[Start of Attachment]

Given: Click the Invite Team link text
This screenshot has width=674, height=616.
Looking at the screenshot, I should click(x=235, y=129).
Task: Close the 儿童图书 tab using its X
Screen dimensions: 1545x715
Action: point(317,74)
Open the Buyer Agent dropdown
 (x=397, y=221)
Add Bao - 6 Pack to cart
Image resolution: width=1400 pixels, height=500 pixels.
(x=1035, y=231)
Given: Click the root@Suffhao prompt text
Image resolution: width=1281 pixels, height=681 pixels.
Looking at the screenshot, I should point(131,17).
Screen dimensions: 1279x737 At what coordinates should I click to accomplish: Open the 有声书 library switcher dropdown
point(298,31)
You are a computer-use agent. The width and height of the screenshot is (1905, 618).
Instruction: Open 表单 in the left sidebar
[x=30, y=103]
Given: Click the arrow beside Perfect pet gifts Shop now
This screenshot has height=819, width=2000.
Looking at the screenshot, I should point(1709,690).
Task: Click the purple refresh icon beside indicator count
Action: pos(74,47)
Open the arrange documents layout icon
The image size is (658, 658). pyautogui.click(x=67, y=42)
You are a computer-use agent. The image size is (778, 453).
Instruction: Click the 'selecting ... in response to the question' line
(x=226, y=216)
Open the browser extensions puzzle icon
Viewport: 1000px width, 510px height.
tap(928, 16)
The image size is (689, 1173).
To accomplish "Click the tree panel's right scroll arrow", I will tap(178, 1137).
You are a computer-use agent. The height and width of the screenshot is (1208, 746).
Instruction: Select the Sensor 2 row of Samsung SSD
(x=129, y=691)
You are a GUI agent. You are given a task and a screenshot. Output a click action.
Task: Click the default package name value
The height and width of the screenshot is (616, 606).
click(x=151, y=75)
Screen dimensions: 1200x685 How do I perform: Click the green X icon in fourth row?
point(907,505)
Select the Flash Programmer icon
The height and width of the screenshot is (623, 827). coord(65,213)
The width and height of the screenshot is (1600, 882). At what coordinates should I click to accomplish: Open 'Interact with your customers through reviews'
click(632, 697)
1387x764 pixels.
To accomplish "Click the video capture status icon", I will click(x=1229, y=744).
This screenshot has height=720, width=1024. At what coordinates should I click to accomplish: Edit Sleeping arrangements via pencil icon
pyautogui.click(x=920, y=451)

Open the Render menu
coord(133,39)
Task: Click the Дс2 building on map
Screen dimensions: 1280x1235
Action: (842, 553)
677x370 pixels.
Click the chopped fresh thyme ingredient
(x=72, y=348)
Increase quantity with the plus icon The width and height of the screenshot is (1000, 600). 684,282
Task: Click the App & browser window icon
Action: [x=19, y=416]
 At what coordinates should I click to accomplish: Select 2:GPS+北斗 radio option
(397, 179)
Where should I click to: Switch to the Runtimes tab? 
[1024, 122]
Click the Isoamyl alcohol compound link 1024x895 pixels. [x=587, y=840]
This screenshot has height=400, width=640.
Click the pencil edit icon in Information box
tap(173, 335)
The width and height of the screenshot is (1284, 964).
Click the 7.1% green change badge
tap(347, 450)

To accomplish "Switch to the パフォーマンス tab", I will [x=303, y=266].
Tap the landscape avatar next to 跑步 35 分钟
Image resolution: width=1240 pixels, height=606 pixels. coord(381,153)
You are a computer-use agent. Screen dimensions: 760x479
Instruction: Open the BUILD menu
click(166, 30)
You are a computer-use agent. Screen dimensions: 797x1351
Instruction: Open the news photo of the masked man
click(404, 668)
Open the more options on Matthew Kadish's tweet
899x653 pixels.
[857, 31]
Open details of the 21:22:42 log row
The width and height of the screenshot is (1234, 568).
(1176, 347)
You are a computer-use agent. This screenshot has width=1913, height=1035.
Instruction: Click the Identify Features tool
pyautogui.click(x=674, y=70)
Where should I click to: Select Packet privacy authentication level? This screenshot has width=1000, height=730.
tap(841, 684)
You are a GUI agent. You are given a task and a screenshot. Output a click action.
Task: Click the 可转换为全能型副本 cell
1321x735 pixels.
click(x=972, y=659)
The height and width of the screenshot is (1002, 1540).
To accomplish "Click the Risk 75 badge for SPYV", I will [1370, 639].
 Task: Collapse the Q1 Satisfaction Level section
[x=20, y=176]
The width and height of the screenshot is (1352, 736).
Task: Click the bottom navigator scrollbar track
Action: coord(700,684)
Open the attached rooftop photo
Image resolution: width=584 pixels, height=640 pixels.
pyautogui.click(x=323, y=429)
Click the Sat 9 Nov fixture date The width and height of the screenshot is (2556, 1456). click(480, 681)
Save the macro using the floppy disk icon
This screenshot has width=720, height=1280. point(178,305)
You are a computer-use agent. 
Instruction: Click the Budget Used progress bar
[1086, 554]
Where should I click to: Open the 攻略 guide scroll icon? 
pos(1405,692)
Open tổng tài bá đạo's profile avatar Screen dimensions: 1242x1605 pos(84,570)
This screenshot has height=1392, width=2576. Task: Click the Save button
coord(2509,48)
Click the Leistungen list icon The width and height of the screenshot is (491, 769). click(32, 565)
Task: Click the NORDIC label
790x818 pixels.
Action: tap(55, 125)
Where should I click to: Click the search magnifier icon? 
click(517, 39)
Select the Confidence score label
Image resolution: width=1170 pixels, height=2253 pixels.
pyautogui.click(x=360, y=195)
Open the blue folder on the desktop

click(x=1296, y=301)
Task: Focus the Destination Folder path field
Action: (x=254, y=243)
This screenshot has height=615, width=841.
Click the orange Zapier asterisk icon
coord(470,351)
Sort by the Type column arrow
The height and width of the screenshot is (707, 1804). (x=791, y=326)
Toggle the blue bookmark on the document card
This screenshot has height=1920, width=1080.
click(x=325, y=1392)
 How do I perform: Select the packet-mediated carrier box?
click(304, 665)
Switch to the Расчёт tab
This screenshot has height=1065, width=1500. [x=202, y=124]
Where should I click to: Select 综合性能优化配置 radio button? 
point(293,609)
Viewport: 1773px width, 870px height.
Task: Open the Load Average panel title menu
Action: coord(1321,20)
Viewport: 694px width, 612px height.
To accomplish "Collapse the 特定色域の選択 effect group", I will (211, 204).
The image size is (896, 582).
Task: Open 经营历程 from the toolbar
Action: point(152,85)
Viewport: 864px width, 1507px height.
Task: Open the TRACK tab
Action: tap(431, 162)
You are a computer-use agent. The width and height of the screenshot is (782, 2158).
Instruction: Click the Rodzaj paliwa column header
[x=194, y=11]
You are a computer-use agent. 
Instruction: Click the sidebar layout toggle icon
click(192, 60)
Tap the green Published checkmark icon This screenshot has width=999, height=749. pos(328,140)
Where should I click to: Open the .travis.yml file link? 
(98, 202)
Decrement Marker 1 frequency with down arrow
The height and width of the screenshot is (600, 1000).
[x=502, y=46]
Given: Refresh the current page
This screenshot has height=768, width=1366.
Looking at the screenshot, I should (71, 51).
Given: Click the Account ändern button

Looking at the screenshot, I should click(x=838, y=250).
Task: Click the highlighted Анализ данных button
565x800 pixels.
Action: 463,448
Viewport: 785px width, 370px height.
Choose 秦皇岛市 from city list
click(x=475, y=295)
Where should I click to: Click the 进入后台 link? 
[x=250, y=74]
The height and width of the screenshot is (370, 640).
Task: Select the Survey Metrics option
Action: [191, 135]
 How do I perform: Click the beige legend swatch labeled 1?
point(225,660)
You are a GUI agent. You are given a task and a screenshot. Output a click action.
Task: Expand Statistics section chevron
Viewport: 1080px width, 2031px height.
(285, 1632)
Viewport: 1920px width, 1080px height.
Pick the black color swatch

[End of Attachment]

:: TASK TO CARRY OUT ::
Look above for the line with "Image resolution: width=1281" and the line with "You are a computer-use agent. The image". Write out those two lines and all the lines between them, exactly, and no others.

:: RESULT OF THE EXERCISE ::
Image resolution: width=1281 pixels, height=681 pixels.
Looking at the screenshot, I should point(131,17).
Screen dimensions: 1279x737 At what coordinates should I click to accomplish: Open the 有声书 library switcher dropdown
point(298,31)
You are a computer-use agent. The width and height of the screenshot is (1905, 618).
Instruction: Open 表单 in the left sidebar
[x=30, y=103]
Given: Click the arrow beside Perfect pet gifts Shop now
This screenshot has height=819, width=2000.
Looking at the screenshot, I should point(1709,690).
Task: Click the purple refresh icon beside indicator count
Action: pos(74,47)
Open the arrange documents layout icon
The image size is (658, 658). pyautogui.click(x=67, y=42)
You are a computer-use agent. The image size is (778, 453).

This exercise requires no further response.